- Source material -
=== Section Start ===

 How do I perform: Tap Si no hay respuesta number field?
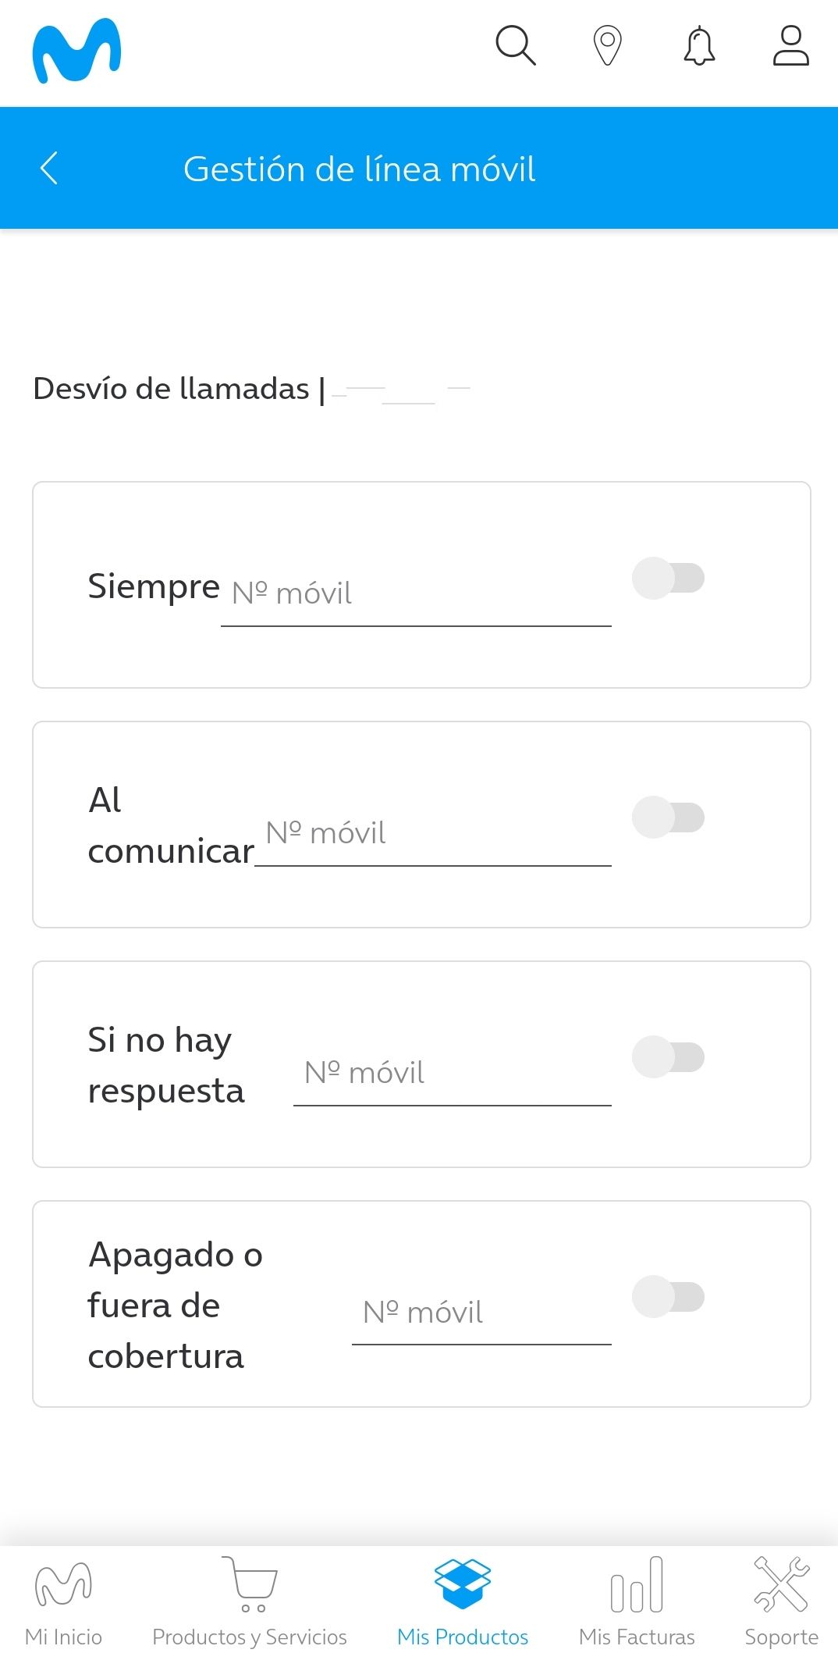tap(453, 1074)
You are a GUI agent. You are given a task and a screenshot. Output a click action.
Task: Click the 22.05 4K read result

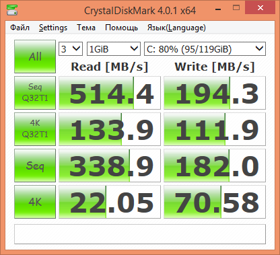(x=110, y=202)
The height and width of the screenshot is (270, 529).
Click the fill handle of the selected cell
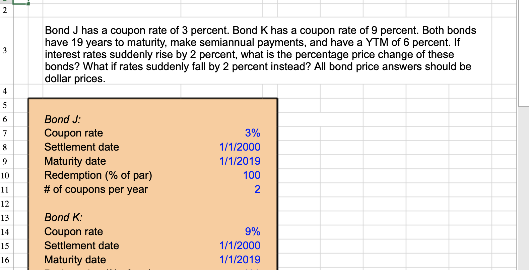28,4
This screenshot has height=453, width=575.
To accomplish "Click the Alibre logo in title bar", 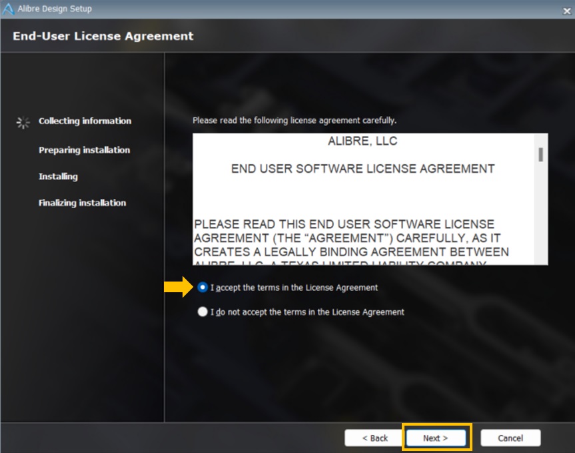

=== Section End ===

- What to work on -
Starting at the line that holds "The height and", copy each line exactly through the end of the material above, keeping both ends and dropping the pictures.

- Task solution -
The height and width of the screenshot is (270, 529).
Click the fill handle of the selected cell
28,4
This screenshot has height=453, width=575.
To accomplish "Click the Alibre logo in title bar", 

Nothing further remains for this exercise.